What Is Premises Liability?

Premises liability is part of Georgia’s tort law that holds property owners responsible for injury. Premises liability provides layers of protections for victims involved in personal injury cases. Specifically, premises liability outlines a property owner’s responsibilities when guests are on their premises.

Georgia’s Premise Liability Statute

Georgia’s Premise Liability statute holds property owners liable if guests suffer injuries on their property.

The statute states: “Where an owner or occupier of land, by express or implied invitation, induces or leads others to come upon his premises for any lawful purpose, he is liable in damages to such persons for injuries caused by his failure to exercise ordinary care in keeping the premises and approaches safe.”

If you or someone you care about suffered an injury on someone else’s property, we encourage you to call S. Burke Law. Our firm has dedicated itself to representing the citizens of Atlanta in personal injury cases. We offer free consultations in which we examine the details of your case and offer honest advice. Call us at 404-842-7838 for your free consultation.

Duty of Care in Premises Liability Claims

Duty of care is a key component of Georgia’s premises liability laws. A duty of care outlines the legal basis for negligence in premises liability cases. The duty of care requires property owners to maintain safe conditions on their property to the best of their ability. And it also requires them to notify guests of any potential hazards on the premises.

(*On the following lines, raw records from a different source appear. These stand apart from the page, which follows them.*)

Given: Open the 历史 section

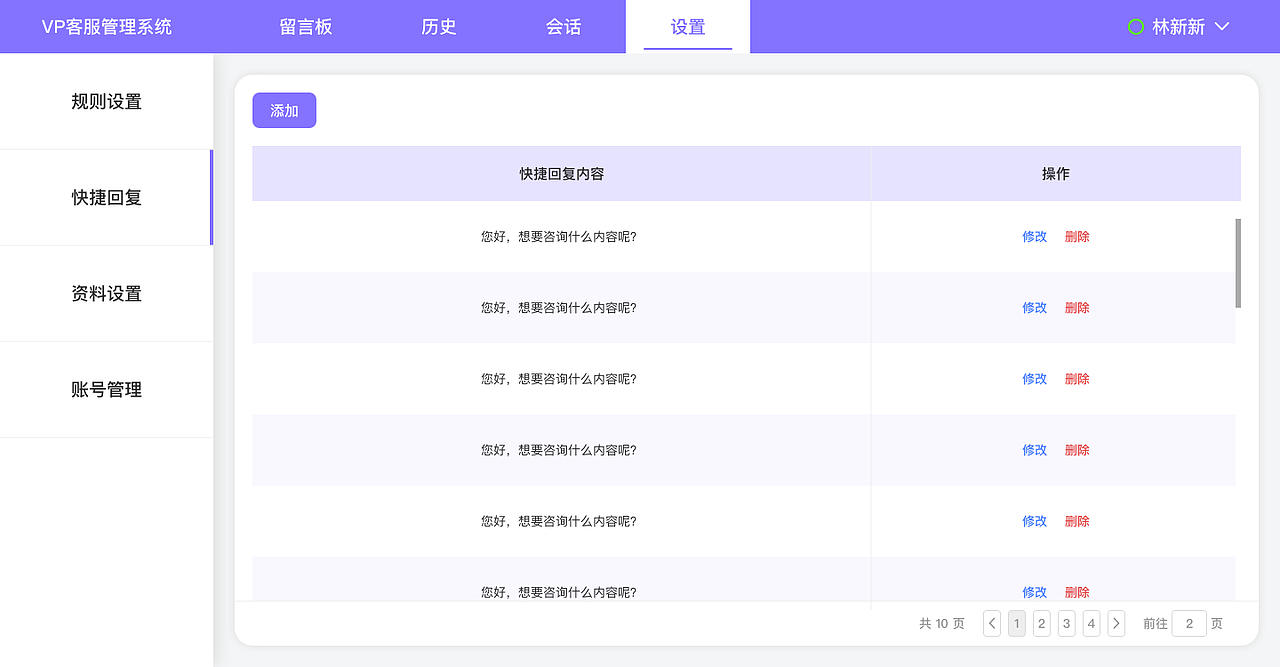Looking at the screenshot, I should click(x=438, y=26).
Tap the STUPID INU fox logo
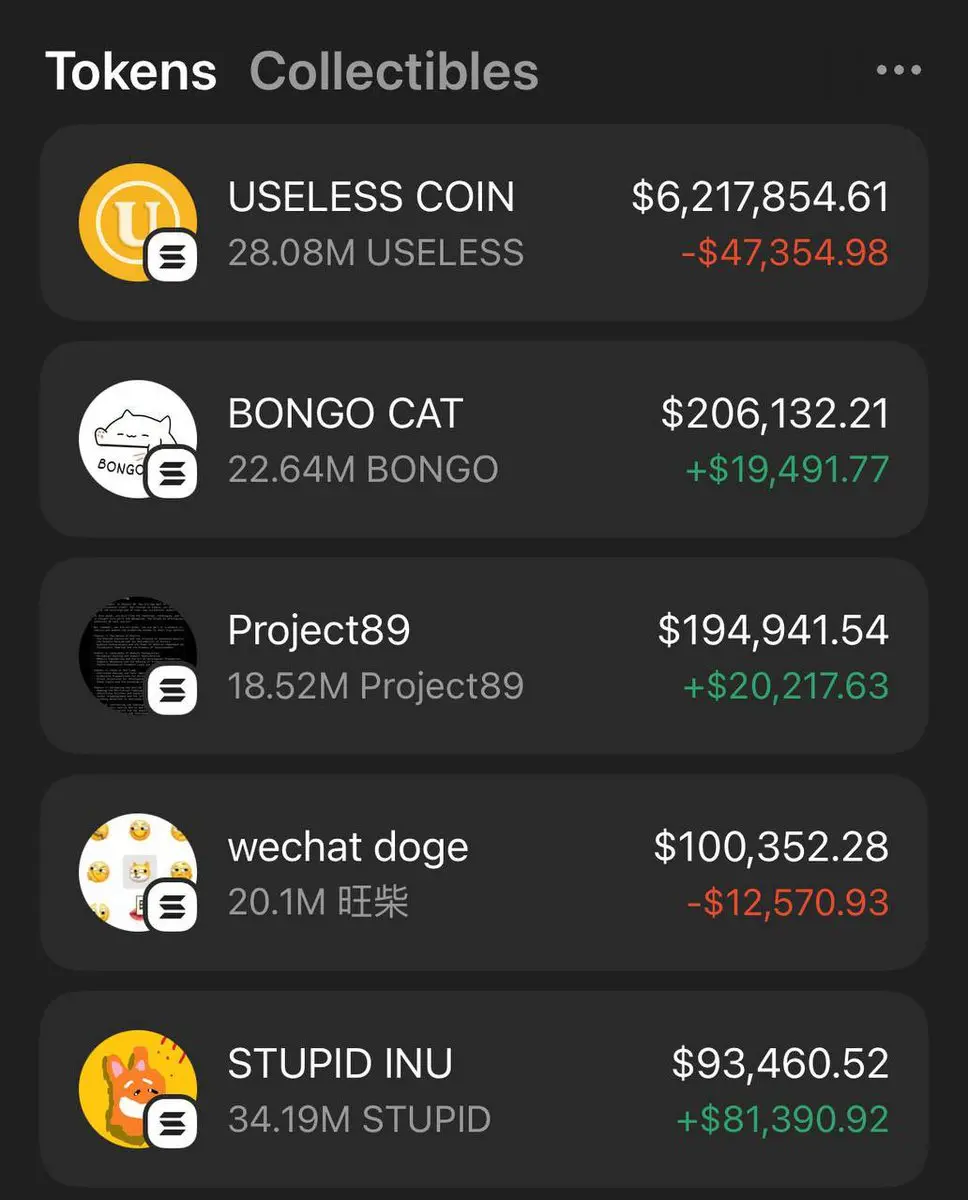968x1200 pixels. click(138, 1089)
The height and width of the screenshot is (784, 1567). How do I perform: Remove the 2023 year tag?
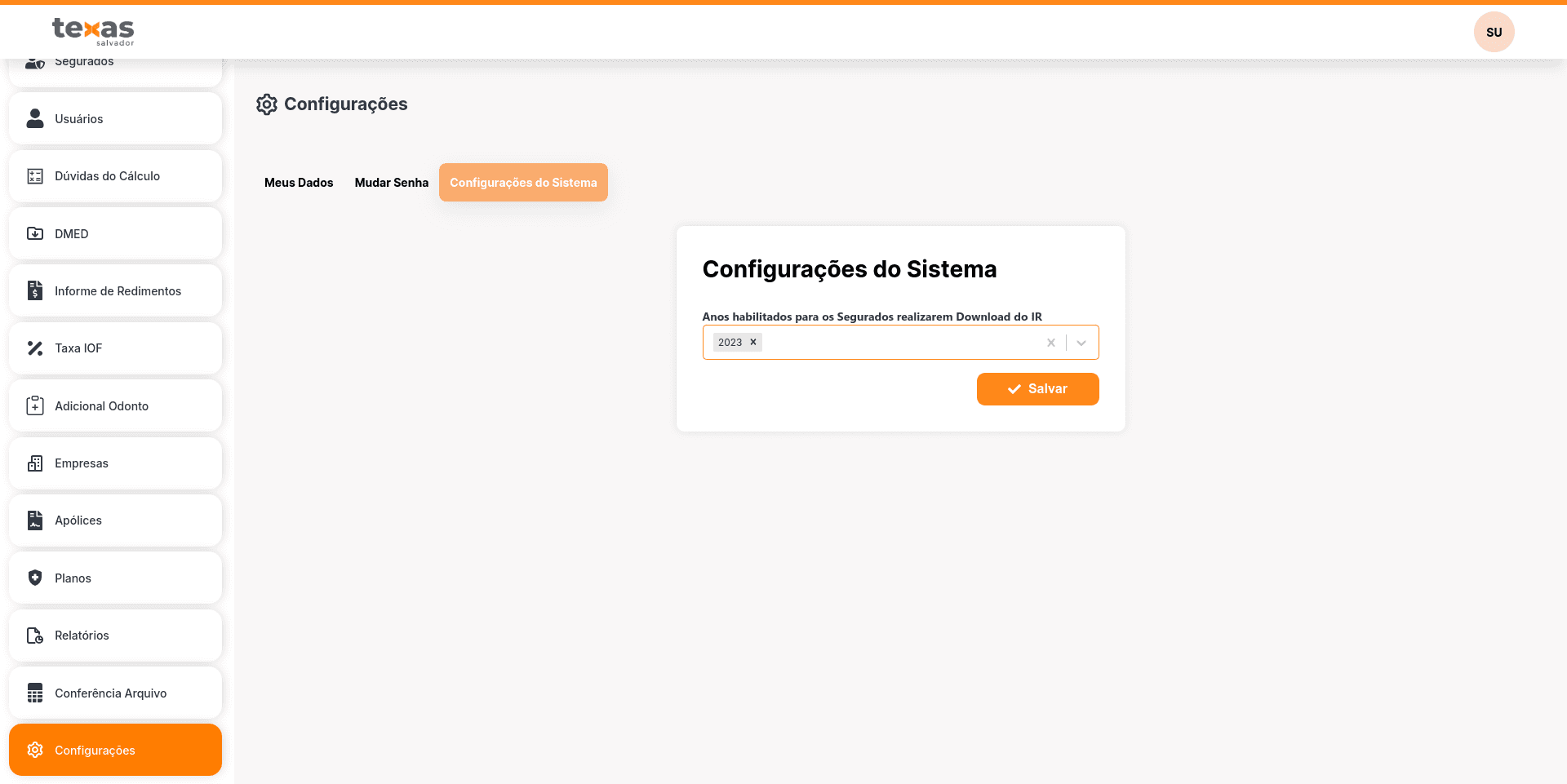tap(753, 343)
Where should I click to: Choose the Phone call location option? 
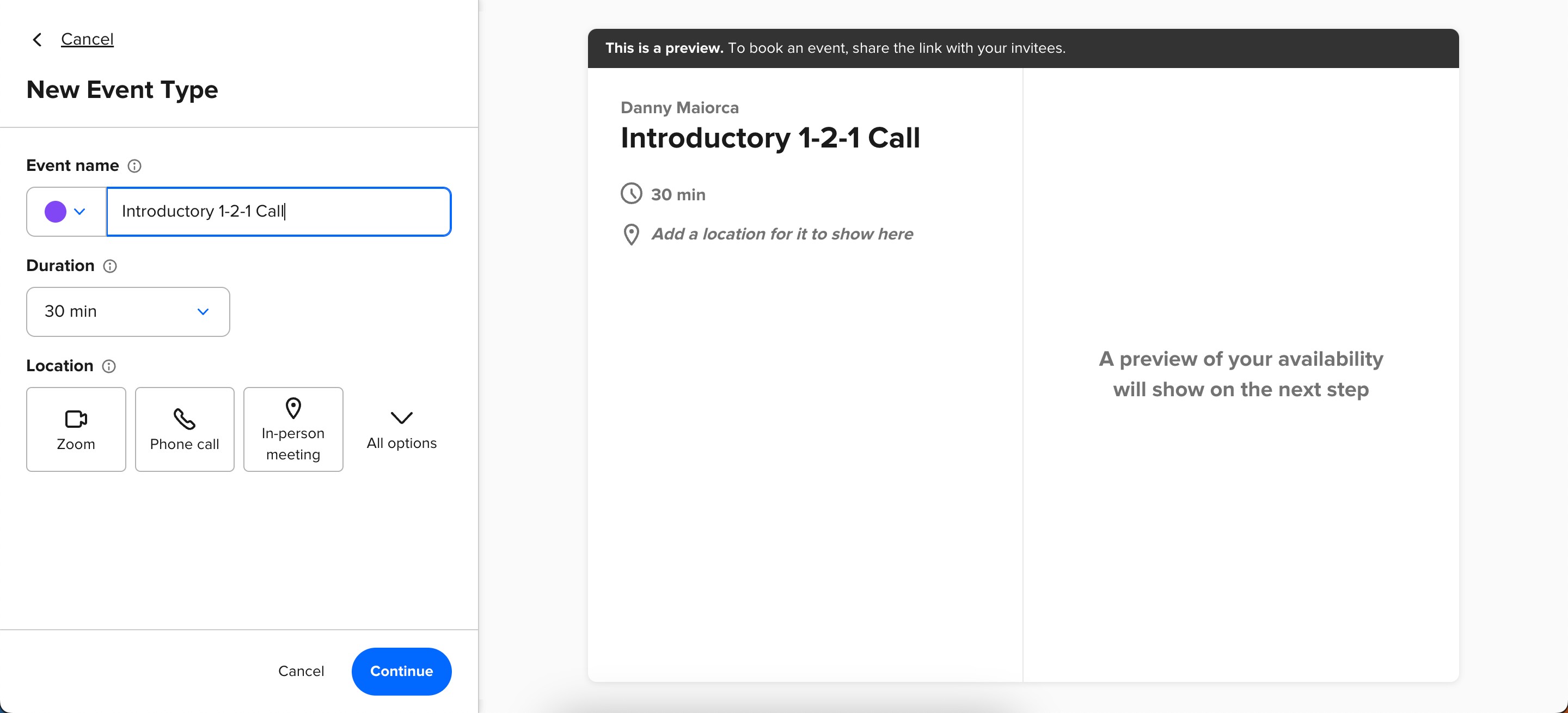click(x=185, y=429)
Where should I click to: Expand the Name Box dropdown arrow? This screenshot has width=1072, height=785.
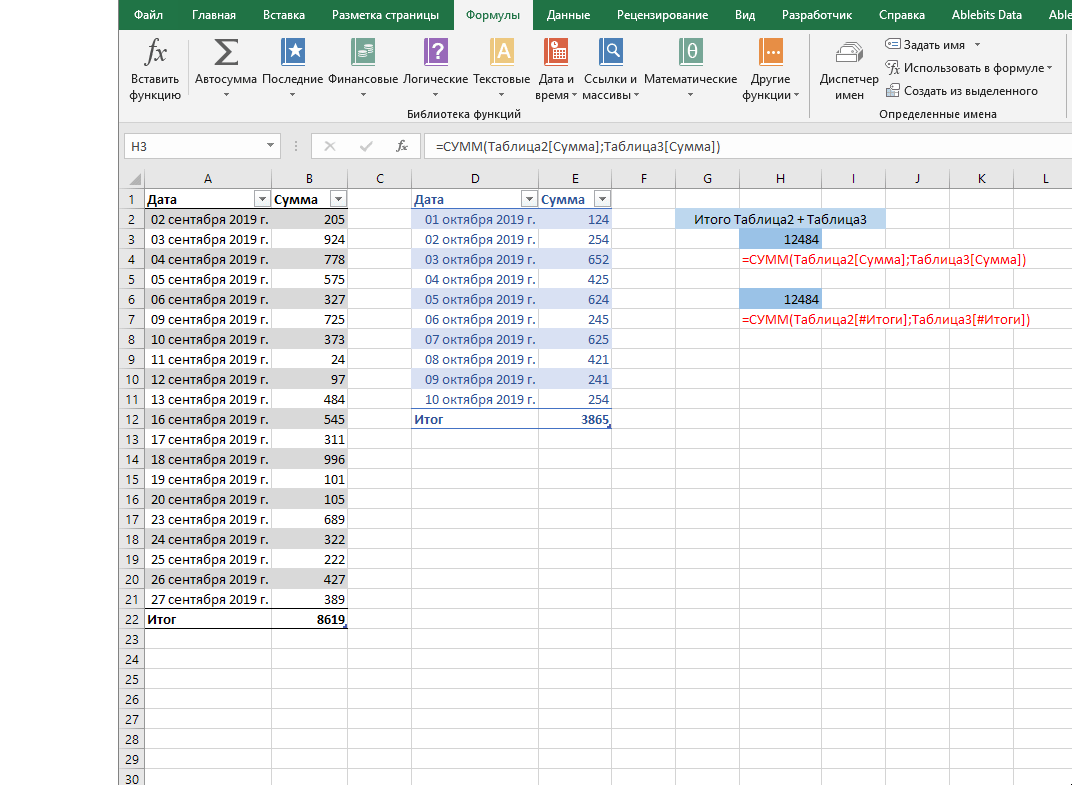[271, 146]
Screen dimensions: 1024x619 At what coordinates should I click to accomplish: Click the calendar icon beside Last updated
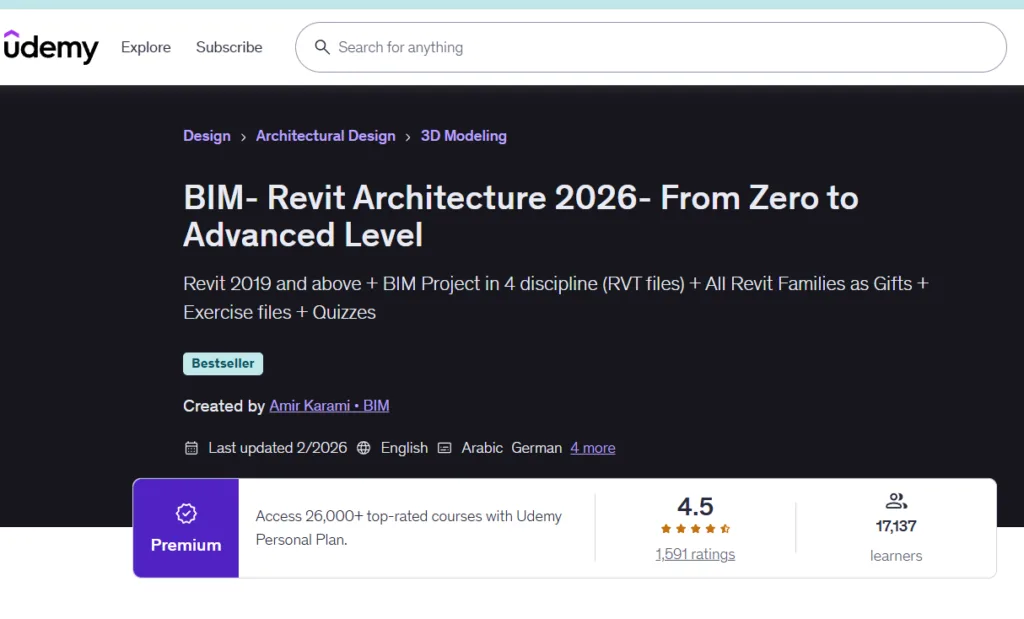191,448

Like most personal injury cases, premises liability claims require proving negligence. If you brought your case to S. Burke Law, we would attempt to prove the following to prove the property owner’s negligence:

  • We would establish that the property knew of the present hazard. If they did not know about the hazard, we would prove it was still the property owner’s responsibility to be aware of hazard.
  • We would establish that the property owner’s negligence is the reason your accident occurred.
  • We would establish that the property owner did not notify guests of the present danger or hazard.
  • We would establish a direct connection between the hazardous condition present and your injury.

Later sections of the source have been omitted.